**DATA RECORDS**:
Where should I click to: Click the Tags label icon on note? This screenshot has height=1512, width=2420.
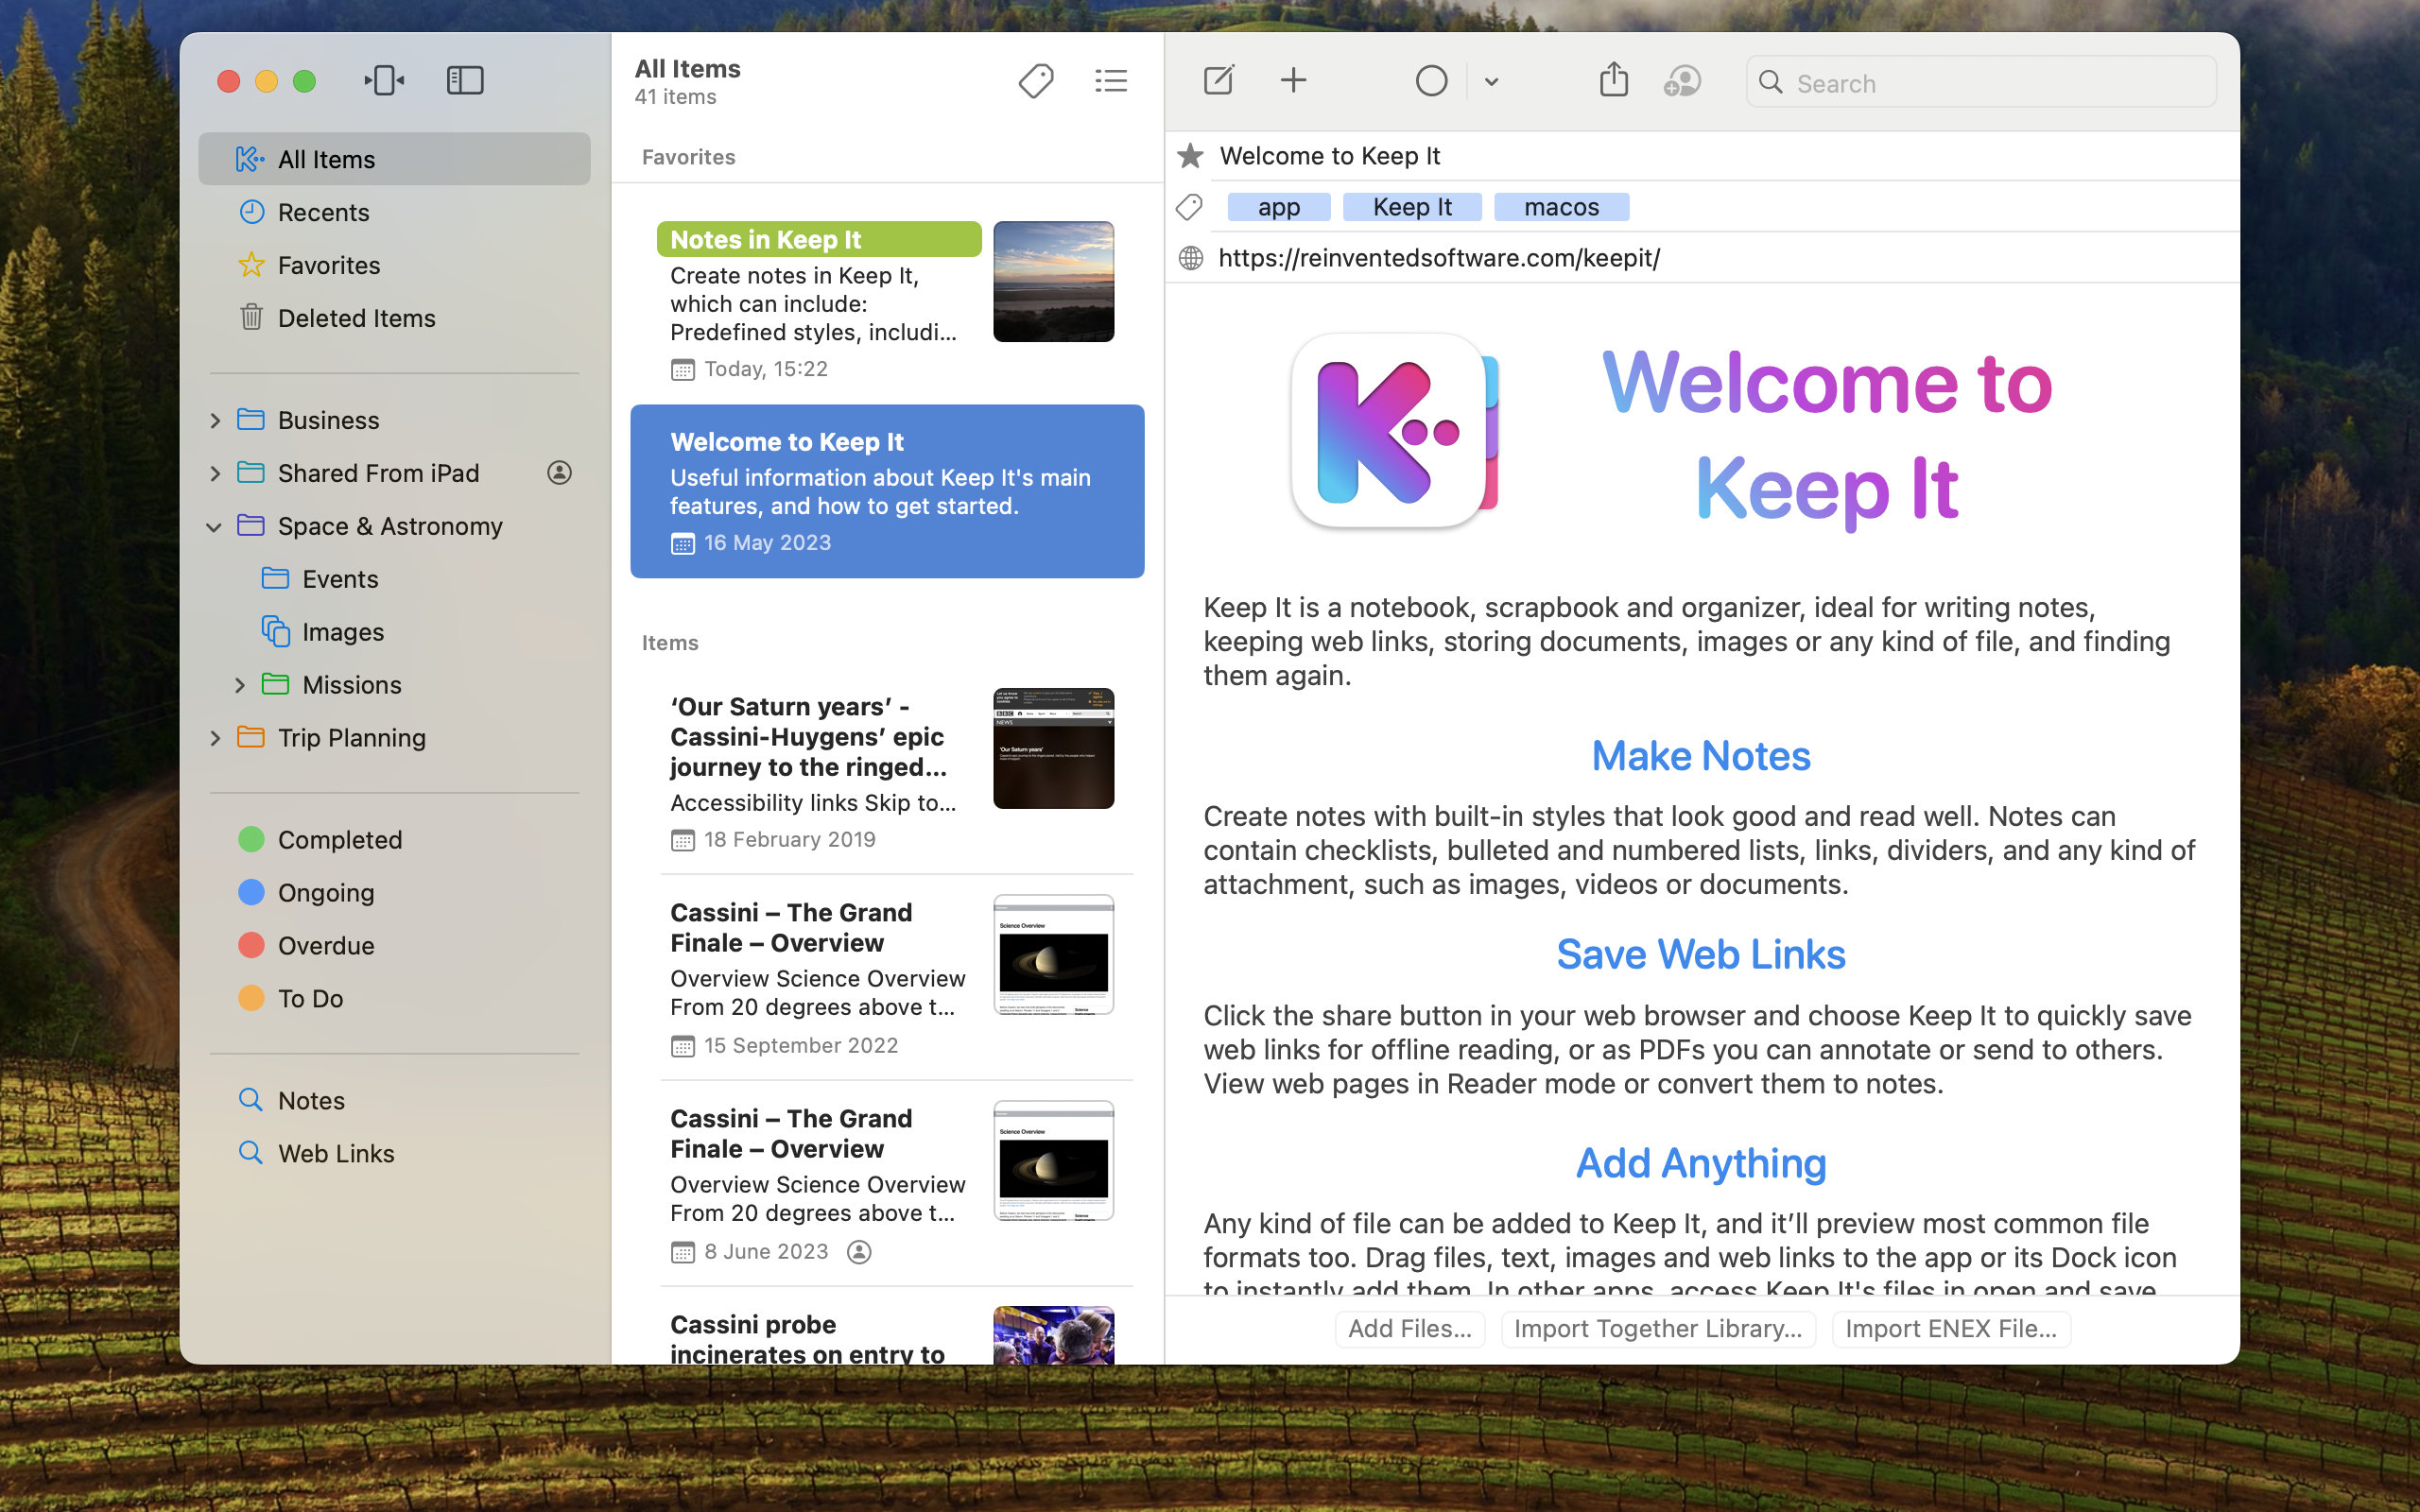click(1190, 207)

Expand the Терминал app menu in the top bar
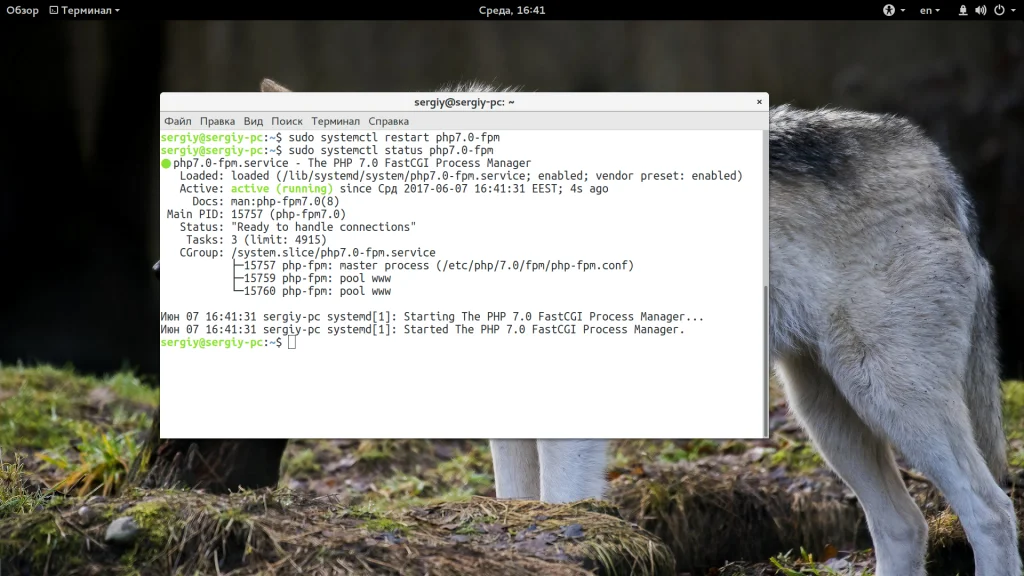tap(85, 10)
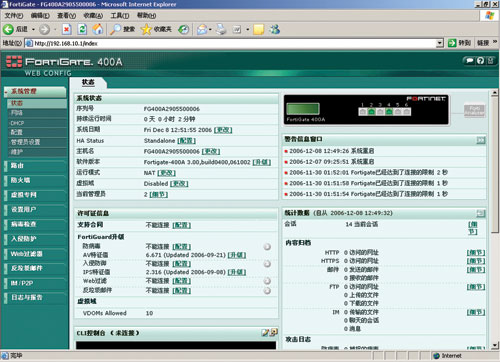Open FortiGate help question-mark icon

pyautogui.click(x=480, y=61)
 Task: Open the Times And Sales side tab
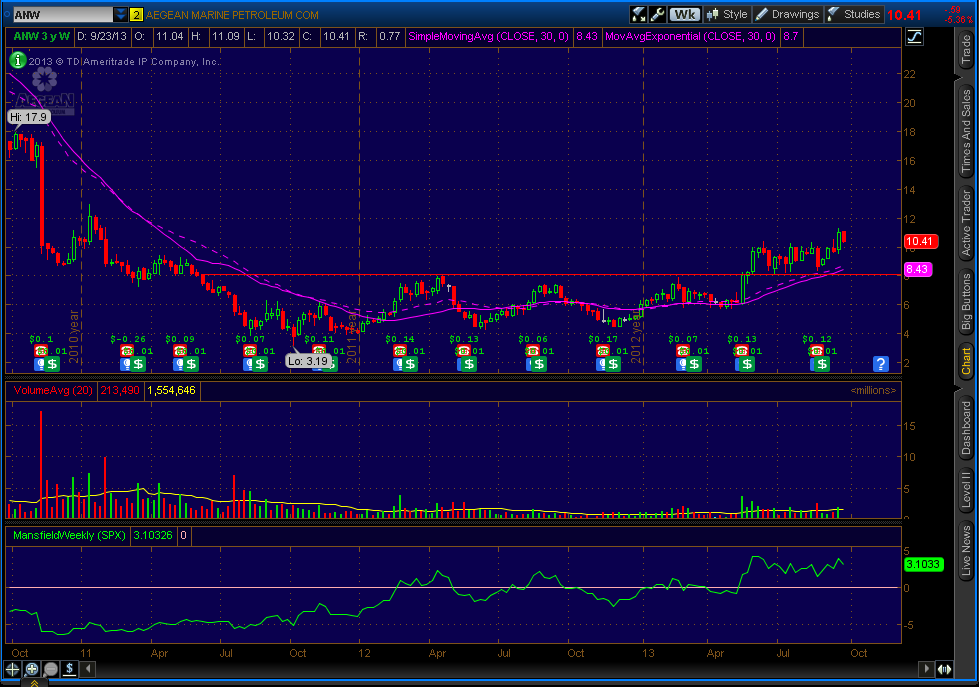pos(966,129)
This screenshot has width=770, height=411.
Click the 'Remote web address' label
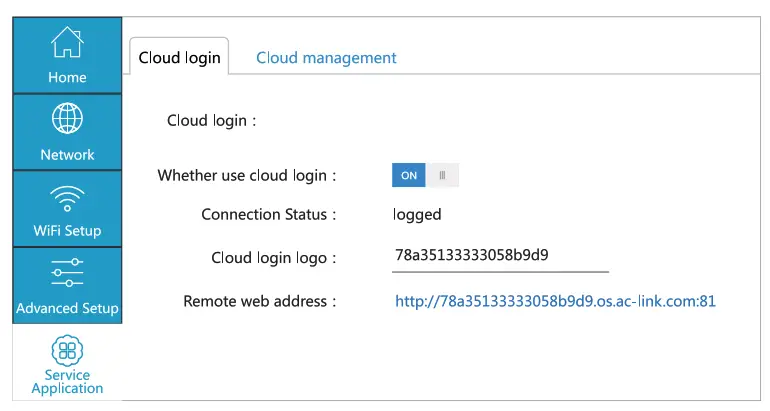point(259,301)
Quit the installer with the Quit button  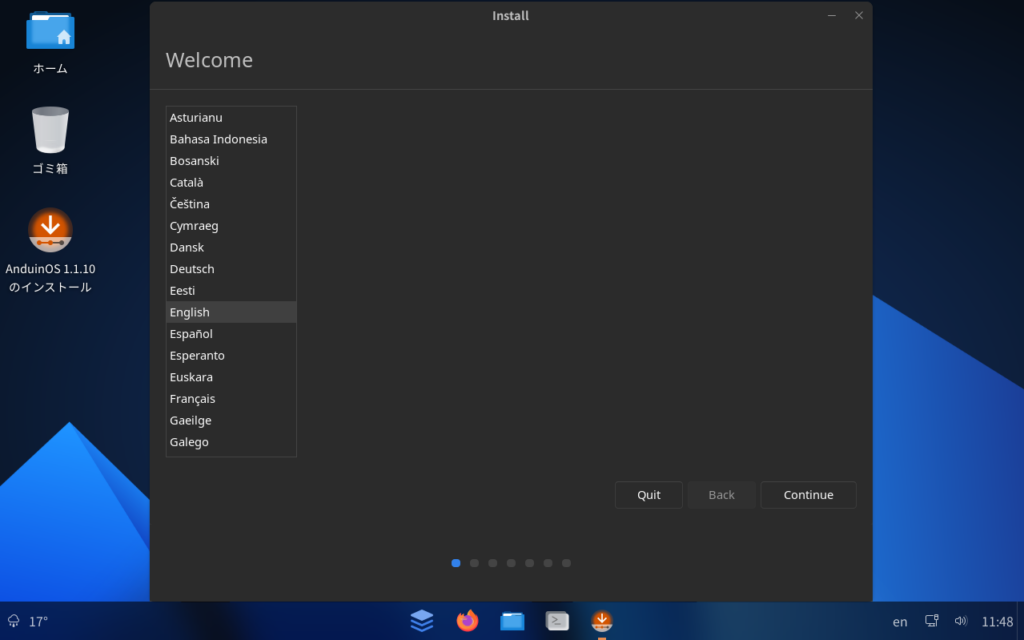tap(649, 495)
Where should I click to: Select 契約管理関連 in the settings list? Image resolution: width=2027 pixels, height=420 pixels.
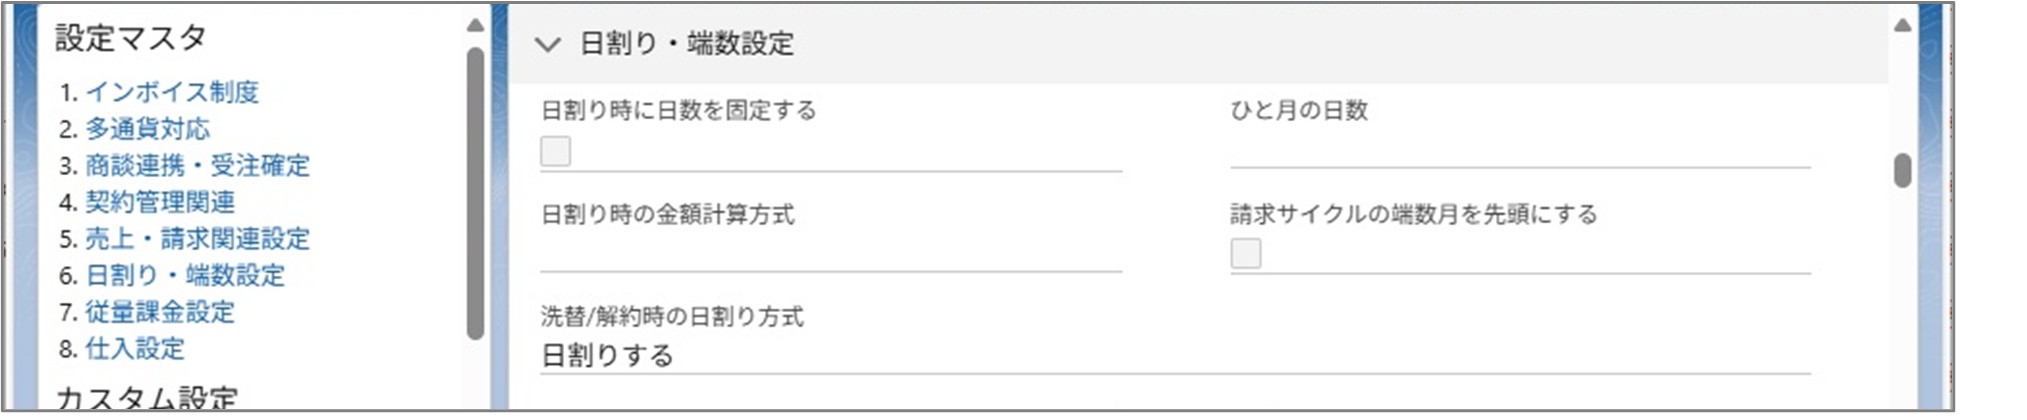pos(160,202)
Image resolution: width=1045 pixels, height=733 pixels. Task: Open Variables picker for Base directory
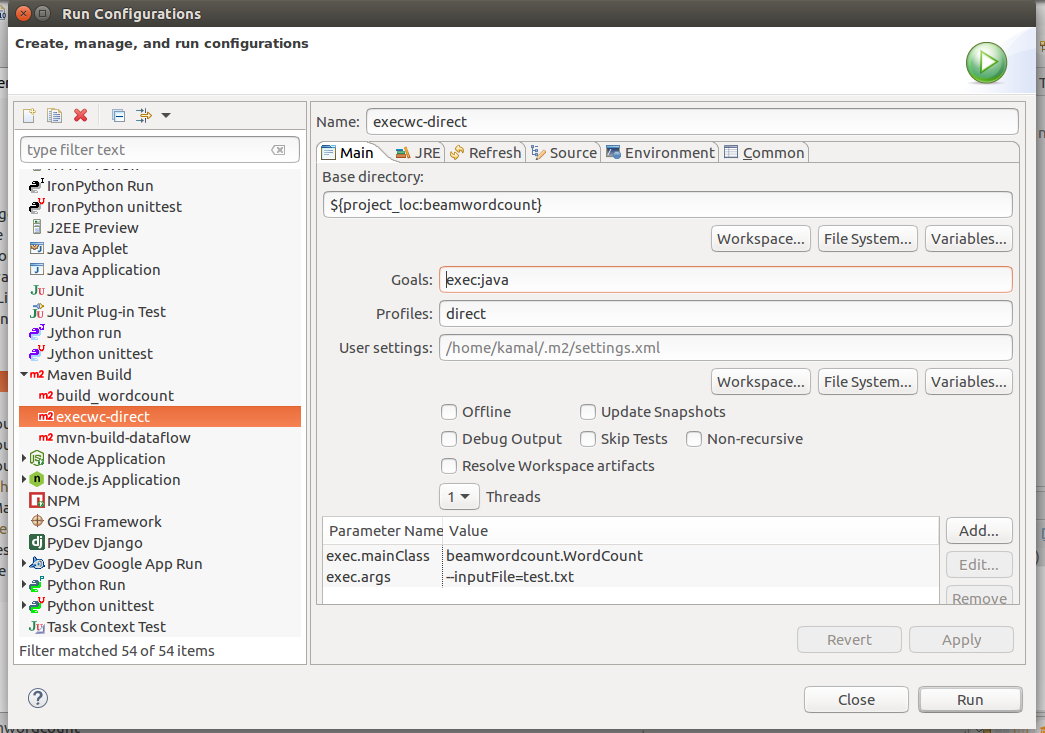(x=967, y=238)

**WHAT TO DO**: Copy out exactly, with no pictures, the lines of the data from the first one through the line bearing "This screenshot has width=770, height=411.".

**ANSWER TO THIS EXERCISE**:
Where should I click to: Click the Tags label icon on note? This screenshot has height=1512, width=2420.
click(1190, 207)

Expand the Терминал app menu in the top bar
tap(85, 10)
Open FortiGate help question-mark icon

pyautogui.click(x=480, y=61)
 Task: Open the Times And Sales side tab
pos(966,129)
This screenshot has width=770, height=411.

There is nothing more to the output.